William McKinley led a country defined by tariffs and colonial wars. There’s a reason Trump is so drawn to his legacy—and so determined to bring the liberal international order to an end.

By Daniel Immerwahr

As a historical figure, Donald Trump is oddly hard to place in time. He was an icon of the nineteen-eighties, yet he’s also the defining figure of the post-Obama era. His politics oscillate between knuckle-dragging conservatism and manic accelerationism. He longs for a time when America was “great,” though when that was is unclear. His historical enthusiasms include the America First movement of the early nineteen-forties, Andrew Jackson, and Abraham Lincoln (“Most people don’t even know he was a Republican, right? Does anybody know?”).

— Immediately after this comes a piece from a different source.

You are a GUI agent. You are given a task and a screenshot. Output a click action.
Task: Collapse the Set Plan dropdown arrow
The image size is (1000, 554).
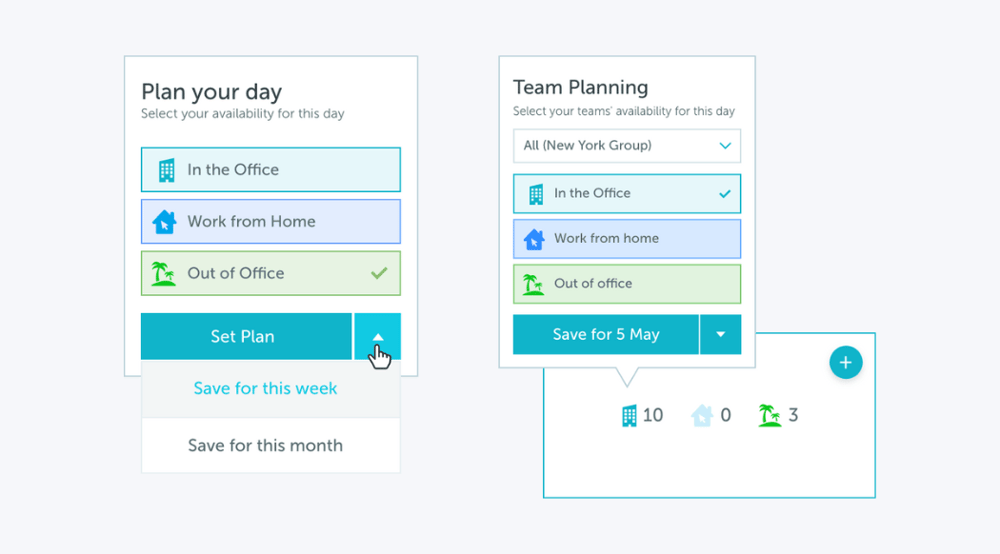tap(377, 337)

“I am a Tariff Man,” Trump tweeted in 2018—another puzzling archaism. His adviser Peter Navarro explained it as “an homage to one of President Trump’s favorite Presidents, William McKinley” (who had, indeed, described himself as “a Tariff man, standing on a Tariff platform”). Trump’s veneration for this Gilded Age Republican has only grown. On Day One of Trump’s second Administration, he restored the name of the tallest mountain in North America to Mt. McKinley. “President McKinley made our country very rich through tariffs and through talent,” Trump explained in his second Inaugural Address. “He was a natural businessman.”